Vendredi 29 mars 2024

Économie

Seuls près de 10% des Burundais ont accès aux crédits …

La Banque de la République du Burundi (BRB) persiste et signe qu’elle n’est pas au stade de financer les institutions financières à caractère social. Cependant, les chiffres sont alarmants : seuls près de 10% des Burundais ont accès aux crédits…

Au guichet de versement dans  une microfinance
Au guichet de versement dans une microfinance

On ne peut pas se développer sans crédit o », s’accordent nos trois invités : Daniella Kigeme, de la micro-finance CECM (Caisse d’Epargne et de Crédits Mutuels), Faustin Ndikumana, président de PARCEM (Parole et Action pour le Réveil et le Changement des Mentalités) et Diana Bizimana, vice-présidente du département chargé du suivi des activités des caisses d’épargne et de crédits à la BRB.

L’absence d’une politique monétaire, la pauvreté, les taux d’intérêt élevés, la concentration de la plupart des microfinances en mairie, le manque d’information, etc. Tels sont les quelques facteurs dégagés dans ce débat axé sur l’accès au crédit.
Depuis la signature du décret-loi régissant les microfinances en 2006, le pays compte 12 banques commerciales et 27 microfinances. D’après Diane Bizimana,c’est plus ou moins 500 institutions financières à travers le pays, sièges, agences et guichets compris.

La BRB distingue trois catégories de microfinances: des coopératives où des membres (au moins 300) épargnent et contractent des crédits à l’interne, des associations qui accueillent tout citoyen qui épargne et qui, en contre partie, accordent un petit crédit et la 3ème catégorie qui accorde seulement les crédits aux citoyens mais sans droit de garder leur épargne.

Quand les moyens faussent compagnie

« Nous voulons bien appuyer l’Etat en octroyant des crédits aux citoyens afin de s’atteler au développement, mais les moyens manquent», lance Daniella Kigeme, de la microfinance CECM.
D’après elle, commerçants, agriculteurs, etc. viennent frapper à la porte de la CCEM. Pourtant, déclare-t-elle, cette institution ne peut pas couvrir toutes les demandes : « Nous sommes obligés de privilégier des clients qui travaillent durs en analysant leurs mouvements de compte. »

Daniella Kigeme ne désarme pas : « La CECM comme toute autre institution commerciale travaille dans le strict respect d’enregistrer des bénéfices. » Or, constate-t-elle, avec l’extrême pauvreté, il y a risque de ne pas se faire rembourser. Sans oublier des clients de mauvaise foi à qui on doit intenter des procès.

OBJECTIF DE L'EXERCICE: Rédigez la suite de l'article sur l'accès au crédit au Burundi en partant de sa dernière phrase.

Données de pointage sur pages et écrans:
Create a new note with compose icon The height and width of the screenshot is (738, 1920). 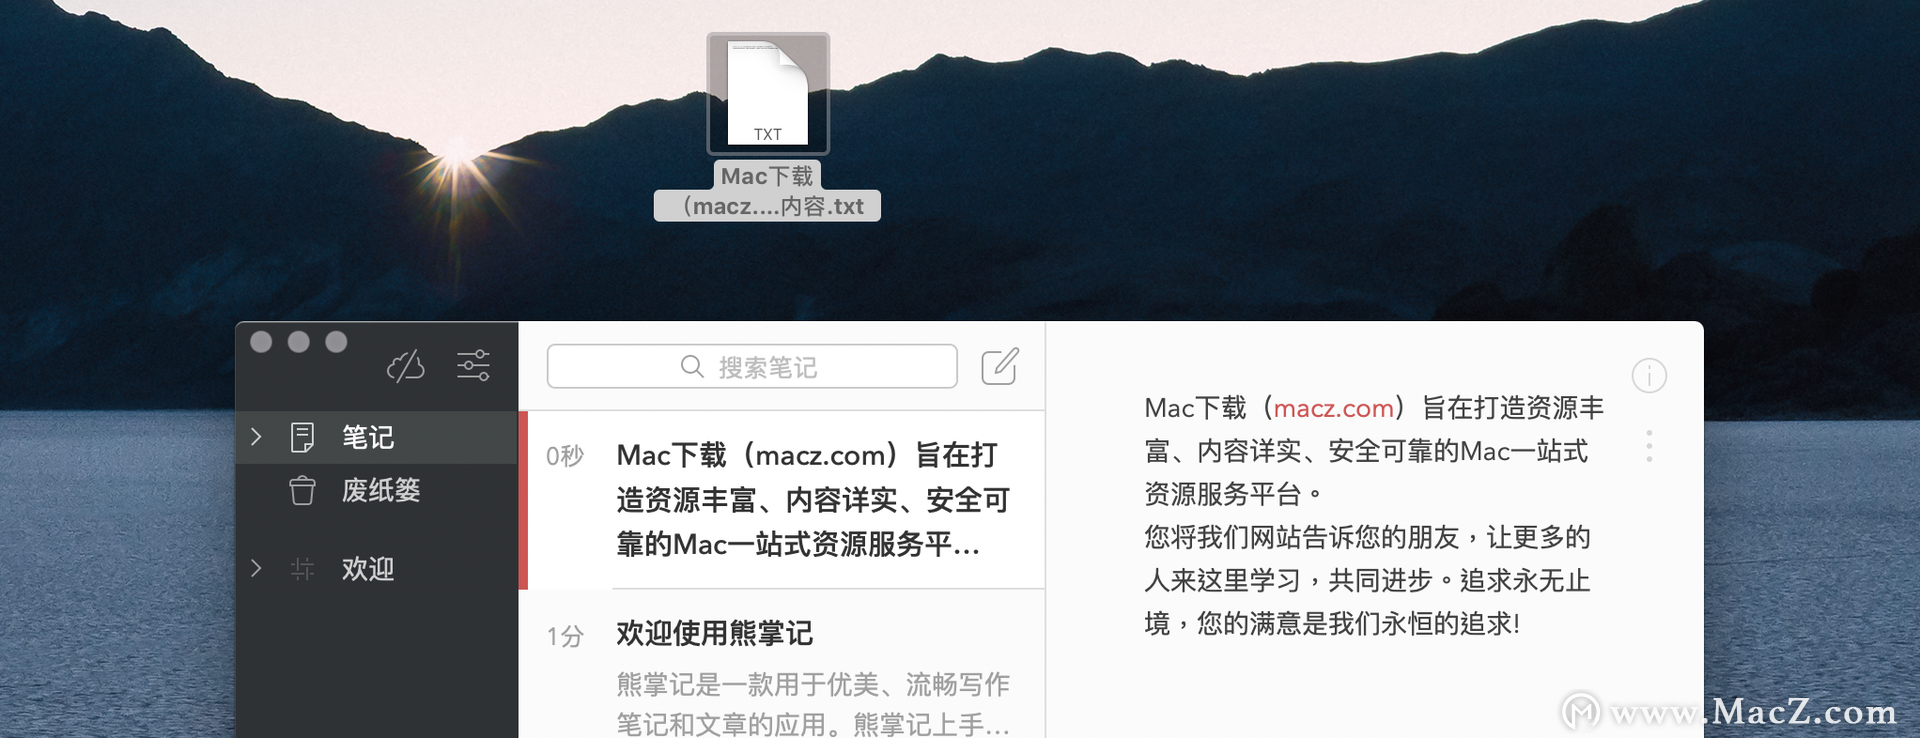click(999, 366)
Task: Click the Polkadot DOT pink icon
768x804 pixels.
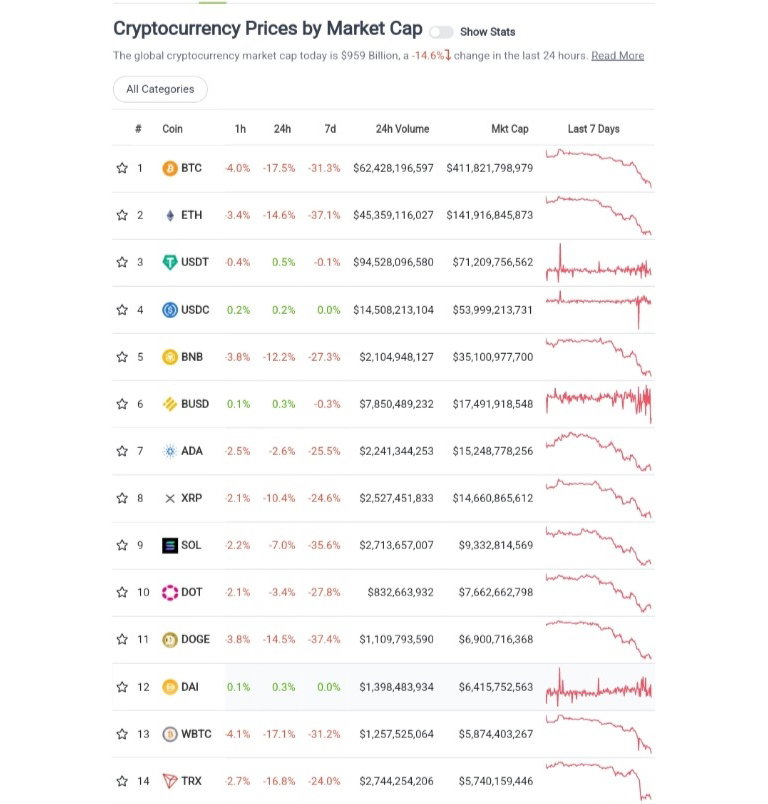Action: pyautogui.click(x=170, y=593)
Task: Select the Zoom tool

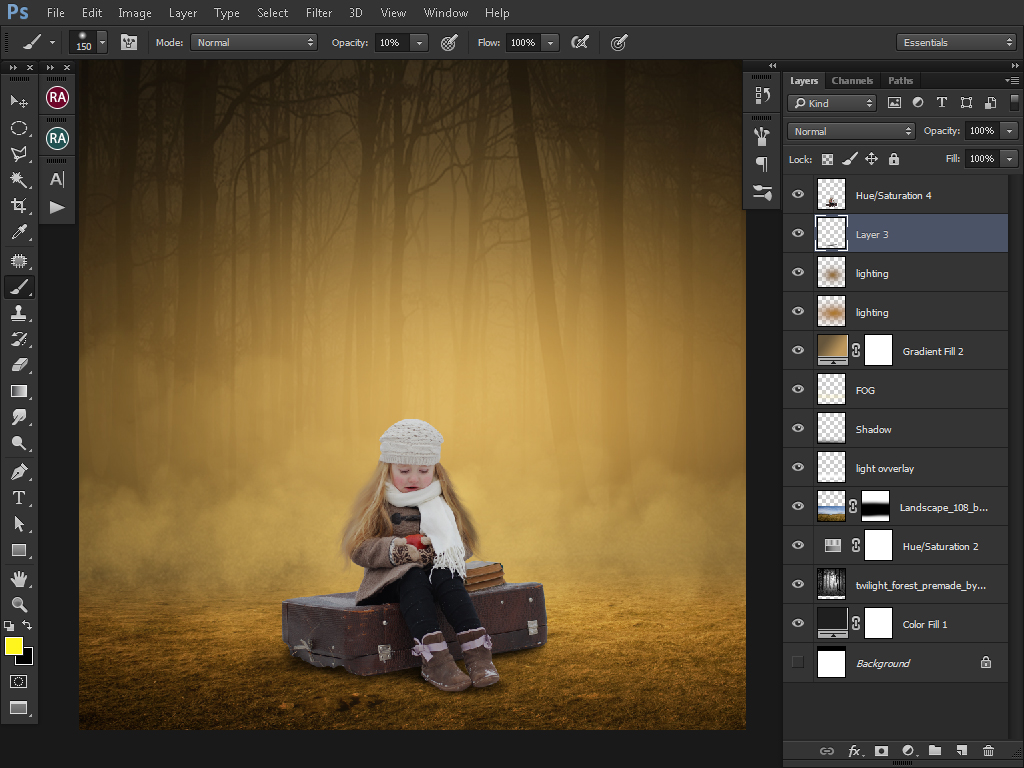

RÉSULTAT ATTENDU:
Faustin Ndikumana de PARCEM soutient : « Les coopératives et les microfinances n’utilisent pas leur propre argent, c’est celui des épargnants. » De ce fait, M. Ndikumana estime qu’elles cherchent l’équilibre entre les entrées et les sorties pour permettre leur survie.
Selon lui, il devrait normalement avoir des guichets à la BRB ouverts pour refinancer ces institutions financières afin de donner des crédits aux demandeurs.

La BRB décline toute responsabilité

« Nous ne sommes pas au stade de financer des microfinances. Nous sommes plus préoccupés par la législation et la régulation », insiste la vice-présidente du département chargé du suivi des activités des caisses d’épargne et de crédits à la BRB.
Pour Diane Bizimana, si les textes sont bons, le risque de tomber en faillite est minime. Pourtant, Faustin Ndikumana fustige : « C’est pour arrêter le phénomène d’escroquerie et d’arnaque qui s’était développé à un certain moment dans ce secteur que la BRB a mis en place ces lois. » La confiance, révèle-t-il, se réduisait lorsque des gens se retrouvaient un bon matin, dépouillés de toute leur épargne.

Mme Bizimana situe ailleurs le problème de ces institutions financières. Elle dénonce la concentration de celles-ci en commune Rohero à Bujumbura: « Elles doivent élargir leur champ d’action à l’intérieur du pays. » Et de regretter que même les coopératives supposées être proches de la population, offre peu de services qui ne répondent pas parfois aux besoins de celle-ci.
« La CECM est presque partout dans la province de Bubanza. Et petit à petit, elle couvrira le territoire national », riposte Daniella Kigeme. Ce n’est pas la volonté, rassure-t-elle, qui manque. La BRB, poursuit-elle, est au courant de nos défis : les coûts pour construire des infrastructures et l’interconnexion sont élevés.

« Le rôle du gouvernement doit être visible », insiste Faustin Ndikumana. Et de donner l’exemple du Bangladesh avec la Grameen Bank initié par Muhammad Yunus. « Celle-ci a atteint un développement auquel personne ne s’attendait. »
Là où le bat blesse, explique M. Ndikumana, les microfinances au lieu d’être au service des gens de faibles revenus, ne profitent qu’aux riches. La plupart de ces microfinances placent leur argent dans des banques commerciales : « Il est donné comme crédit aux grands entrepreneurs au lieu d’être la réserve des COOPEC. C’est un paradoxe.»

Le changement des mentalités s’impose

« Le Burundi ne pourra jamais sortir de cet état de pauvreté s’il n’apprend pas à ses citoyens comment se prendre en charge progressivement », lance Faustin Ndikumana. Les microfinances, dit-il, sont jeunes, il leur faut un soutien du gouvernement: « Le citoyen doit savoir qu’un crédit n’est pas un don.»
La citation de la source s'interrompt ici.